コンフォール上野台,コンフォール明神台,住戸,歩道,低位置ワイドスパン形歩道灯(cerca®),ソーラーLEDブロック

1.はじめに

上野台団地及び明神台団地は,UR都市機構(=独立行政法人都市再生機構;当時,日本住宅公団)が建設,管理するUR賃貸住宅(旧公団住宅)である。どちらも高度経済成長により住宅が不足していた1959年(昭和34年)に建てられたが,近年,老朽化が進んだことから,それぞれ建て替え事業が行なわれている。

上野台団地は,埼玉県ふじみ野市(2005年10月1日に上福岡市と入間郡大井町が合併して誕生)にあり,ほぼ同時に完成した市内の霞ヶ丘団地とともに「東洋一のマンモス団地」と呼ばれた大規模な団地である。今回,先行して着工していた第一期区画が「コンフォール上野台」として完成し,その外構整備のため平成18年3月に納入した照明設備を紹介する(図1)。

明神台団地は,神奈川県横浜市保土ヶ谷区の県立保土ヶ谷公園に隣接し,見晴らしの良い高台にある。今回,中央の第二期区画が「コンフォール明神台」として完成し,その外構整備のため平成18年2月に納入した照明設備を紹介する(図2)。

どちらの施設も東京近郊にありながら,木々の緑が豊かな住宅として,長い間,沢山の人々に馴れ親しまれてきた。

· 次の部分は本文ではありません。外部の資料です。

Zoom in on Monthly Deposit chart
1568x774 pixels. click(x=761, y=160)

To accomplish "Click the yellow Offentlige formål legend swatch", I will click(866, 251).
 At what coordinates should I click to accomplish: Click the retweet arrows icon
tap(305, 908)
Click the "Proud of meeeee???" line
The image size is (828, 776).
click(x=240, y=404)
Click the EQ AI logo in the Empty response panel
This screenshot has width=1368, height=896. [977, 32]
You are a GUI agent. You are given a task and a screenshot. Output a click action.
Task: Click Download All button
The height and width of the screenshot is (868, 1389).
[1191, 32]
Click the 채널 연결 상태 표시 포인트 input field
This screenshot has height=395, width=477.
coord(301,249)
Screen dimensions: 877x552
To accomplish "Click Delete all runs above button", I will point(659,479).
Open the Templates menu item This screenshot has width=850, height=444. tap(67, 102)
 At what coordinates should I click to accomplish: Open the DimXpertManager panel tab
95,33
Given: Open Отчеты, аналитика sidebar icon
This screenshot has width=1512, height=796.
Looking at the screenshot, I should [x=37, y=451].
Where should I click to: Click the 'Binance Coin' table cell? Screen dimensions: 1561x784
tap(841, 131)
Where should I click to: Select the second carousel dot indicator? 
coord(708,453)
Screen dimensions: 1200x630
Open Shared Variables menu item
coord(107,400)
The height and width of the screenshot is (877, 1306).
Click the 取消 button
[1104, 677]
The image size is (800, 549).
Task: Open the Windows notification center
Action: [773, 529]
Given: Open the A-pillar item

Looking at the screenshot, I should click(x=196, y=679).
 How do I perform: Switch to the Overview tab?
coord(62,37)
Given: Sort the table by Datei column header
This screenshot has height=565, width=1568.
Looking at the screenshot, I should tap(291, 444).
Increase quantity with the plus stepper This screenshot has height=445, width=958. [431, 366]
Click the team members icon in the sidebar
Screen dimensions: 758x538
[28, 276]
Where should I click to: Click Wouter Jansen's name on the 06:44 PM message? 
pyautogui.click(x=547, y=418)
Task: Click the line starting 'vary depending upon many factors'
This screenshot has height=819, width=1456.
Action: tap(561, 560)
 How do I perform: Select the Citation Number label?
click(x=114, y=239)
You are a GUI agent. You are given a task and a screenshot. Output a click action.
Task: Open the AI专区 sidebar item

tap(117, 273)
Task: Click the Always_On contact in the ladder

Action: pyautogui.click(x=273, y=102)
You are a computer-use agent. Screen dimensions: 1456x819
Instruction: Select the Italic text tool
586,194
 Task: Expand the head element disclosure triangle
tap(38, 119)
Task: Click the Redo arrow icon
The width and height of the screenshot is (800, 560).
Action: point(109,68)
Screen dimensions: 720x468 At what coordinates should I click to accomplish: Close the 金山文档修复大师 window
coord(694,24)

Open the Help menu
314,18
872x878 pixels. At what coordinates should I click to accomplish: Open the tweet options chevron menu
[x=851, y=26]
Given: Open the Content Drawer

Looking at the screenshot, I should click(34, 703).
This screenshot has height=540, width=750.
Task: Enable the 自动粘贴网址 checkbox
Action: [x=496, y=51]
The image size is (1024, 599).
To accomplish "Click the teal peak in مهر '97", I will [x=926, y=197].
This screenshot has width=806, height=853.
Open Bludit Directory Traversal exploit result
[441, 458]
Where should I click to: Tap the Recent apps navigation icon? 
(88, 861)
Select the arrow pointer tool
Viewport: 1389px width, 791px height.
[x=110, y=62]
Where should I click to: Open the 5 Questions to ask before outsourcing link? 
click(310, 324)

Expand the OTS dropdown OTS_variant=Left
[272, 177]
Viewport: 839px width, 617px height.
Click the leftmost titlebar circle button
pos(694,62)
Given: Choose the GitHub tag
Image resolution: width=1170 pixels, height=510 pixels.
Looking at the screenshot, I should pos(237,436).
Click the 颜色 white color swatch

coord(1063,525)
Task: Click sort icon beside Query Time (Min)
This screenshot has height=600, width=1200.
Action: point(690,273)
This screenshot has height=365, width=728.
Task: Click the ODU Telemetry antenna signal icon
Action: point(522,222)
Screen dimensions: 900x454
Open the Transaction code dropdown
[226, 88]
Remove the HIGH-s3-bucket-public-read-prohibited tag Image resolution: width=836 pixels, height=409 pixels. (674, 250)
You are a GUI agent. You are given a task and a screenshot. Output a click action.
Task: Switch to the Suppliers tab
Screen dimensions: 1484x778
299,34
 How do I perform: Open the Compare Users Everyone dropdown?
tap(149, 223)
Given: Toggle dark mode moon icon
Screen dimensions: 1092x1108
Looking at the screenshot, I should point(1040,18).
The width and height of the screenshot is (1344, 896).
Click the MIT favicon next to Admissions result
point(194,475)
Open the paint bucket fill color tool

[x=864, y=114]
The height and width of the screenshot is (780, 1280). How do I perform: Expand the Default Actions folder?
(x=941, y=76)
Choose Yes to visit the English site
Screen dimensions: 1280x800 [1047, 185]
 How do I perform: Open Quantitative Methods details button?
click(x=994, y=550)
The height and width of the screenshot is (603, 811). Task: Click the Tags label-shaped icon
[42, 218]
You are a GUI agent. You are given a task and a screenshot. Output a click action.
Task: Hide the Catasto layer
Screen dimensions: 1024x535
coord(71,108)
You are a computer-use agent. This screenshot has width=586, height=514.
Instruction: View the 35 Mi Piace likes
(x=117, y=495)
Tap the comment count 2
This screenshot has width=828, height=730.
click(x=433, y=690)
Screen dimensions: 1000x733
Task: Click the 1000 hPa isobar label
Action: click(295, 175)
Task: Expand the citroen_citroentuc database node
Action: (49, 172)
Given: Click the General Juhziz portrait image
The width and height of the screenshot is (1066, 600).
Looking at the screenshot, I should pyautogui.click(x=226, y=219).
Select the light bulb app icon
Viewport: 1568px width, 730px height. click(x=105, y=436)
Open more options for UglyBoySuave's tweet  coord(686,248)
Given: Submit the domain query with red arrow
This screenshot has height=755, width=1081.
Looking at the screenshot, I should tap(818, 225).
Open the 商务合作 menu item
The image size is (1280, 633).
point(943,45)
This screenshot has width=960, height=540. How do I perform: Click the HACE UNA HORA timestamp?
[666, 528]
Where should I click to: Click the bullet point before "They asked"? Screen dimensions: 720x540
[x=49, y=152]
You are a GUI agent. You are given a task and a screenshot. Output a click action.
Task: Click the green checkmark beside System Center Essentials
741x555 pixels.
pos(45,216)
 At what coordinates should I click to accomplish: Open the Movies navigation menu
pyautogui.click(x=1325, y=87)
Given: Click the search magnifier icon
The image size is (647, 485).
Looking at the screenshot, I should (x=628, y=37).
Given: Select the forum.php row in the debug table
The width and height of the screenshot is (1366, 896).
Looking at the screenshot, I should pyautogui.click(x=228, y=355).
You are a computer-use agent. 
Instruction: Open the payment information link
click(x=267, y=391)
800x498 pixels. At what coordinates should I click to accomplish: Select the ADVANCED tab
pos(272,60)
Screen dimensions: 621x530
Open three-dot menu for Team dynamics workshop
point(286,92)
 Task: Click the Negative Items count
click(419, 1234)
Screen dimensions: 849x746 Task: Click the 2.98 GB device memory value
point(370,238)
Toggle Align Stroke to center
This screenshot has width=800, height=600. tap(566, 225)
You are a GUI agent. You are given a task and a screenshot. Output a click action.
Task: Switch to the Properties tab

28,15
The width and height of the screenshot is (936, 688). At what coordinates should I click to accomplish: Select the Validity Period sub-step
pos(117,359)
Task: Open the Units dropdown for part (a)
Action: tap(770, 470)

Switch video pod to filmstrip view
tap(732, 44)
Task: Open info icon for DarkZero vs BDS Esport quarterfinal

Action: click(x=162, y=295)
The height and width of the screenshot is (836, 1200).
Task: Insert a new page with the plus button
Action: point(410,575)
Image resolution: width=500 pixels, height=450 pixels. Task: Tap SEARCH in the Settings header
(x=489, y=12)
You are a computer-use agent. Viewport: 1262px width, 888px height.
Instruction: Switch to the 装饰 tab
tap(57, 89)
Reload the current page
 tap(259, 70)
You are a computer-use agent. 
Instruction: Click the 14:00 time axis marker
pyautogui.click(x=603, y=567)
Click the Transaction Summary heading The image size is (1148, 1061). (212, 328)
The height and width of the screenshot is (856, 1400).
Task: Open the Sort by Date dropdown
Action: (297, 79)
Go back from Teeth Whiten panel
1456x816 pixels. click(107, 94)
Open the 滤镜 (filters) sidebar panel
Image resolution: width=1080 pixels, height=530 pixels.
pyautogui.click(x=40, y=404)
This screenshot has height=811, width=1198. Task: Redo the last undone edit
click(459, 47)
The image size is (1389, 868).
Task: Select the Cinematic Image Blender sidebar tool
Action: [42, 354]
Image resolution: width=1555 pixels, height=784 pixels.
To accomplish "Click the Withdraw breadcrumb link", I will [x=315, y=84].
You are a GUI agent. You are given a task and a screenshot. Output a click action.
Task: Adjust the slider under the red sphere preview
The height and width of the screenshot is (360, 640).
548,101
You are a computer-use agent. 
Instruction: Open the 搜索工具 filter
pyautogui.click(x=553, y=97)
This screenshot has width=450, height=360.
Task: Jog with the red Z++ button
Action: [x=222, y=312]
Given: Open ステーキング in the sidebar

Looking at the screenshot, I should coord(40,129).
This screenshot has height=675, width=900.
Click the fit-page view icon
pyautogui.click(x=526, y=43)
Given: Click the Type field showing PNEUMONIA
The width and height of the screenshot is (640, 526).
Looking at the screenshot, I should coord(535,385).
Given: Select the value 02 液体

今回の外構整備ではこうした地域性を大切に,地域の特長を活かし,また安全・安心にも配慮した,快適で魅力ある緑化空間形成が図られた。

図1 上野台の昼景

図2 明神台の昼景

2.照明設計

緑化空間形成の一環となる照明設備の設計においても,「住戸に隣接した緑化歩道の照明」として,「住戸への光害」や「高木による遮光のロス」を極力抑え,光(エネルギー)を効率良く利用する手法により,住戸・歩道・緑地を最適に包括した光環境形成を図った。

その担い手となる照明器具には,低い位置から歩行空間だけを効率良く照らすため,ヒューマンスケールで光学設計された2種類の低位置ワイドスパン形歩道灯(cerca-H™,cerca-L™,)を採用した(図3)。その光源には,高効率・高演色形セラミックメタルハライドランプ(セラルクス®,3200K)の拡散形を使用し,歩行部の広さや空間のデザイン性に合わせ,70W(cerca-H)と35W(cerca-L)を配灯することにより,以下を実現している。

  1. 住戸側への光漏れの大幅な抑制と歩道部への効率的な照射
  2. グレアを抑えた暖かみのある光による歩道の明るさの確保
  3. 高効率・高演色形セラミックメタルハライドランプ(セラルクス®)と高機能反射板の高効率要素の組合せによる省エネルギー化
  4. 低位置ワイドスパン化によるコスト削減と昼間の緑化景観との調和
  5. 高木に遮光されず視認性,誘導性の高い光環境

また,配線工事を必要とせず太陽光の自然エネルギーだけで発光する,インターロッキング形ソーラーLED(ソーラーLEDブロック,図3)を歩道の両側に一定間隔で配置することで,「歩行空間の視線誘導効果」と「癒しの演出」を省エネルギー・低コストで実現している。また,万一の災害による停電時に,暗闇の不安を和らげる効果を兼ね備えている。